GIVEN RECORDS:
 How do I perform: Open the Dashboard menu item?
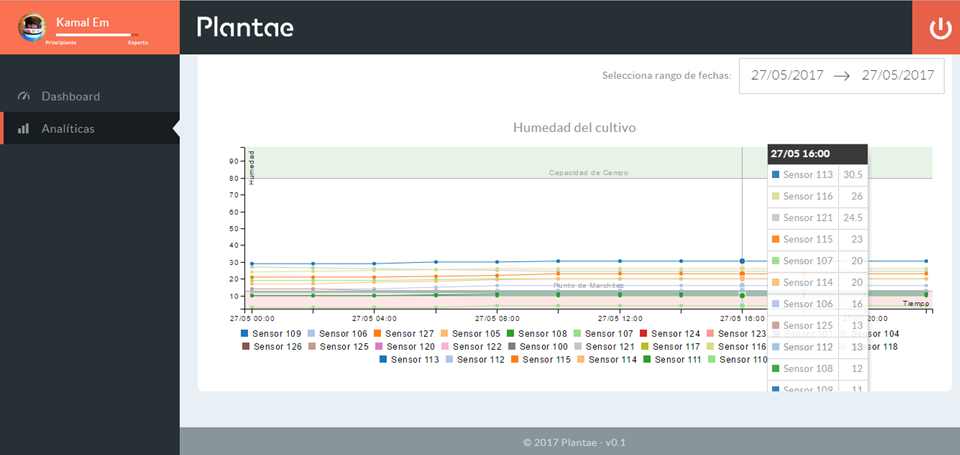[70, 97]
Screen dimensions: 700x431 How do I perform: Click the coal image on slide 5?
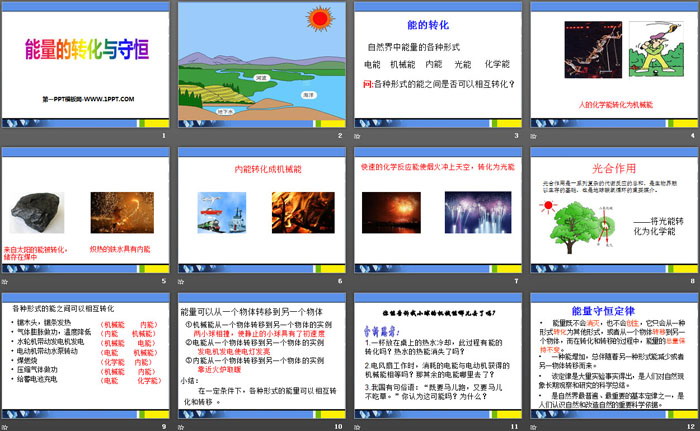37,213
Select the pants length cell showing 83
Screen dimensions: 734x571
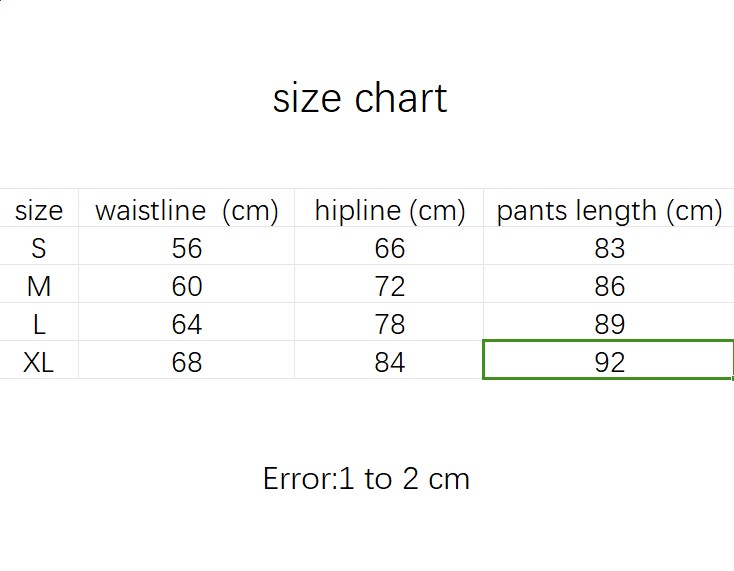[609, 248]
==
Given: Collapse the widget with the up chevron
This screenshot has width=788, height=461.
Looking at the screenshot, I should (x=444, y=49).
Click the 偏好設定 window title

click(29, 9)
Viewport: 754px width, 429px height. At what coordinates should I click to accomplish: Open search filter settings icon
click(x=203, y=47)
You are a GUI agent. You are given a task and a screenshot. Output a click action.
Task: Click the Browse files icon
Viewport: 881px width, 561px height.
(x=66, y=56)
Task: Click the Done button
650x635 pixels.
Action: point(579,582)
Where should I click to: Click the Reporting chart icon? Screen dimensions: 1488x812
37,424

EXERCISE:
Among the records above, a stretch begins at the line containing "Given: Collapse the" and ends at the line containing "Task: Click the Browse files icon". Restate that stretch word for word, and nothing else.

EXERCISE RESPONSE:
Given: Collapse the widget with the up chevron
This screenshot has width=788, height=461.
Looking at the screenshot, I should (x=444, y=49).
Click the 偏好設定 window title

click(29, 9)
Viewport: 754px width, 429px height. At what coordinates should I click to accomplish: Open search filter settings icon
click(x=203, y=47)
You are a GUI agent. You are given a task and a screenshot. Output a click action.
Task: Click the Browse files icon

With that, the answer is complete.